Saya langsung berpikir sejenak. Harganya sama, ukurannya sama, warnanya pas dengan selera saya, ditambah lagi ada kain plastik anti-hujannya ... Tentu membeli tas  ini lebih menguntungkan daripada yang tadi. Ini tas yang saya cari.

Saya pun langsung memilih tas tersebut, membayarnya, lalu membawa pulang tas tersebut dengan perasaan senang.

Seminggu yang lalu, saya berjalan kaki dari stasiun kereta ke rumah sembari menggunakan tas baru saya. Waktu itu, sore hari, memang cuacanya agak mendung. Tetapi saya tetap saja memilih untuk berjalan kaki untuk menghemat pengeluaran.

Saat itu, saya sedang membawa sebuah prakarya seni yang terbuat dari sterofoam, berukuran sekitar 100 cm x 50 cm x 30 cm di atas sebuah tripleks yang luasnya sama dengan prakarya tersebut. Prakarya sebesar itu saya bawa dengan kedua tangan saya dan dibungkus kantung plastik berukuran besar agar tidak terlihat mencolok.

Perjalanan saya kurang lebih tinggal beberapa blok lagi. Tiba-tiba saja hujan turun dengan sangat lebat. Sialnya, tidak ada tempat berteduh di sepanjang jalan itu. Dengan bawaan yang serepot itu, saya tidak sempat mengambil kain plastik anti-hujan untuk tas saya. Akhirnya saya memilih untuk lari secepat-cepatnya sembari hujan-hujanan.

Walaupun kurang dari 3 menit, tetapi tubuh saya sudah basah semuanya. Setibanya di rumah, saya langsung membongkar apapun yang saya bawa. Di jaket, ponsel dan dompet saya kering. Di dalam kantung plastik, prakarya saya juga kering. Dan di tas ... Basah semua.

Baris Hasil Ekstraksi:
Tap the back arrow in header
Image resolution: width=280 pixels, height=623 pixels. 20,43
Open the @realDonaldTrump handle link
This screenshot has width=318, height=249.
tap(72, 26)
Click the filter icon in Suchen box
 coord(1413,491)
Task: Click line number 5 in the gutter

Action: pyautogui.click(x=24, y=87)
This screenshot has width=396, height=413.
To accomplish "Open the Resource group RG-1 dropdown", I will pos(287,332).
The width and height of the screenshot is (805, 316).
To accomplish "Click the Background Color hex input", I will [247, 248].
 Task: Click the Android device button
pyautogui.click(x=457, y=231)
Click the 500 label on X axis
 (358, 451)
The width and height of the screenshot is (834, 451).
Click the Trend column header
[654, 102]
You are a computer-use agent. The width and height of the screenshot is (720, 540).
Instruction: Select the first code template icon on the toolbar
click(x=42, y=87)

Soal Tertulis:
1. Dalam teks tentang tas baru, berapa ukuran prakarya seni dari sterofoam yang dibawa pulang?
2. Tuliskan kembali baris data mulai dari baris yang memuat "Task: Click line number 5 in the gutter" hingga baris terakhir data, termasuk kedua ujungnya.
Teks tentang tas baru dan baris data di atas tidak saling berkaitan.

Kunci Jawaban:
1. Sekitar 100 cm x 50 cm x 30 cm.

2.
Task: Click line number 5 in the gutter

Action: pyautogui.click(x=24, y=87)
This screenshot has width=396, height=413.
To accomplish "Open the Resource group RG-1 dropdown", I will pos(287,332).
The width and height of the screenshot is (805, 316).
To accomplish "Click the Background Color hex input", I will [247, 248].
 Task: Click the Android device button
pyautogui.click(x=457, y=231)
Click the 500 label on X axis
 (358, 451)
The width and height of the screenshot is (834, 451).
Click the Trend column header
[654, 102]
You are a computer-use agent. The width and height of the screenshot is (720, 540).
Instruction: Select the first code template icon on the toolbar
click(x=42, y=87)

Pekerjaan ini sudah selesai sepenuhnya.